Polyamide 25 (PA25) has the sequence dIm-Py-Py-β-Py-Py-Im-β-Py-Py-γ-Py-Py-β-Py-Py-Py-β-Py-Py-Py-β-Ta and was prepared and purified by analogy with PA1 (purity 95% by RP HPLC/mass spec); high resolution mass spectrometry (HRMS, Danforth Plant Science Center, St. Louis, MO) of the purified product was carried out to confirm its composition: HRMS found 2526.15570; calc. 2526.15186 for [M+H]+ (C120H145N42O22).

Reagents were prepared according to the literature (Xiao et al., 2000) or purchased from Wako Chemicals (Richmond, Virginia), Oakwood (West Columbia, South Carolina), Chem-Impex (Wood Dale, Illinois), Peptides International (Louisville, Kentucky), Aldrich (Milwaukee, Wisconsin) and EMD-NovaBiochem (Gibbstown, New Jersey).

Cells and Cell Culture

The extensively analyzed W12E cervical keratinocyte cell line that maintains HPV16 episomes was derived from a low grade cervical dysplasia (15, 23, 32). Ker4-18 cells maintaining HPV18 episomes were derived from cloned HPV18 DNA as previously described for HPV31 cells (23). Cells maintaining HPV31 were the gift of Dr. Lou Laimins (Northwestern University). All three cells were cultured on mitomycin C-treated J2 3T3 cells in media containing three parts Dulbecco’s modified Eagle medium (DMEM) and one part F12 media as previously described (23). Culture media (E media) was supplemented with 0.4 µg/mL hydrocortisone, 10 ng/mL cholera toxin, 5 µg/mL insulin, 24 µg/mL adenine, 5 µg/mL transferrin, 20 pM 3,3’, 5-triiodothyronine (T3), 5 ng/mL epidermal growth factor (EGF), 100 U/mL penicillin,100 µg/mL streptomycin, and 5% fetal bovine serum (FBS). All cells were passaged at 70% confluence using a split ratio of 1:10 (W12E) and 1:20 (Ker4-18).

Compound Efficacy Testing on Episome Harboring Keratinocyte Monolayer Cultures

Lyophilized single-use aliquots of polyamide were dissolved at 10 mM in 100% DMSO and diluted with dH2O to 1 mM. Polyamides were added to cells at concentrations spanning 0.001–10 µM with final DMSO concentration of 0.1% in E media. Cells were also incubated with normal E media or media with 0.1% DMSO as controls. After 48 h incubation, cells were harvested from the plates for isolation of total DNA. Cells were lysed with DNAzol reagent (Invitrogen), precipitated with ethanol, and DNA resuspended in 8 mM NaOH. After resuspension, the DNA solution was neutralized by the addition of 1M Hepes buffer.

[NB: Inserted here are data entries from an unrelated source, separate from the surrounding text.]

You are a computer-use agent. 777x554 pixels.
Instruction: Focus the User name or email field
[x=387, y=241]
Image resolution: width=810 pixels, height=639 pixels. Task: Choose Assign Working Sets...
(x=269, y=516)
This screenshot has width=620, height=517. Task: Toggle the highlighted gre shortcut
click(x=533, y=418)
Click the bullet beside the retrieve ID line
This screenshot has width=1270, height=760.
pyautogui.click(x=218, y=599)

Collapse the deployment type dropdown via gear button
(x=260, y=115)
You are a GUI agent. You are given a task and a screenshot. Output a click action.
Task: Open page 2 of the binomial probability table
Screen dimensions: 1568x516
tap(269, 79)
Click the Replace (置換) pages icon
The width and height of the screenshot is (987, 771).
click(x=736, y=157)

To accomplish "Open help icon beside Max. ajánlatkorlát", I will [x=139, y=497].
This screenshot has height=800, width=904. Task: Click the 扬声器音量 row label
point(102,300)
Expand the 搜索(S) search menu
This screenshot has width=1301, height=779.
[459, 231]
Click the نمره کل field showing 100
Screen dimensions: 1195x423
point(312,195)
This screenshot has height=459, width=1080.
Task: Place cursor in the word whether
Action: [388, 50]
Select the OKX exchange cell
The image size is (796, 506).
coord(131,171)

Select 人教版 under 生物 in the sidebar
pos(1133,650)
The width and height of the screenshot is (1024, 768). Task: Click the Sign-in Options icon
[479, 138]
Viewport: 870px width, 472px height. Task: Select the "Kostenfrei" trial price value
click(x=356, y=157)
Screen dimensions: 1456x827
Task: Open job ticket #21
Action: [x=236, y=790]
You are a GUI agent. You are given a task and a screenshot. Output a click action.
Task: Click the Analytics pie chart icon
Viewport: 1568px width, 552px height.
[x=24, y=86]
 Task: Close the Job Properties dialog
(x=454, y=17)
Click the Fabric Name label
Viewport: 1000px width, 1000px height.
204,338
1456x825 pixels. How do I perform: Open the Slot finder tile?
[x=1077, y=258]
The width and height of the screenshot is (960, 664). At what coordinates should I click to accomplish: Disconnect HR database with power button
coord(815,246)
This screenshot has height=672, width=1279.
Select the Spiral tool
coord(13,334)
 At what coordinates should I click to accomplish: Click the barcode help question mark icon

Taqman® (Real-Time) PCR and Determination of IC50 Values

Quantitative PCR (Q-PCR) was performed using real-time technology on the ABI PRISM 7700 Sequence Detector (Applied Biosystems, Foster City, CA) as previously described (Garner-Hamrick and Fisher, 2002). All HPV probes and primers were designed within the relevant HPV L1 gene using Primer Express 1.0 software (Applied Biosystems, Foster City, CA). The probes were labeled with the 5’ reporter dye FAM (6-carboxyfluorescein) and the 3’ quencher dye TAMRA (6-carboxytetramethylrhodamine) (Integrated DNA Technologies, IDT). PCR reactions contained a final concentration of 1× JumpStart Taq ReadyMix (Sigma), 200 nM of each primer (IDT), and 250 nM probe (IDT) in a reaction volume of 25 µL. A standard curve was generated using cloned HPV16, 18, or 31 DNA. Total copies of episomal DNA in samples were calculated using the following formula:

  • (1.82 × 1015 µg/µL stock DNA) / (length in base pairs) × (2) = (copies of DNA) / (µL stock DNA)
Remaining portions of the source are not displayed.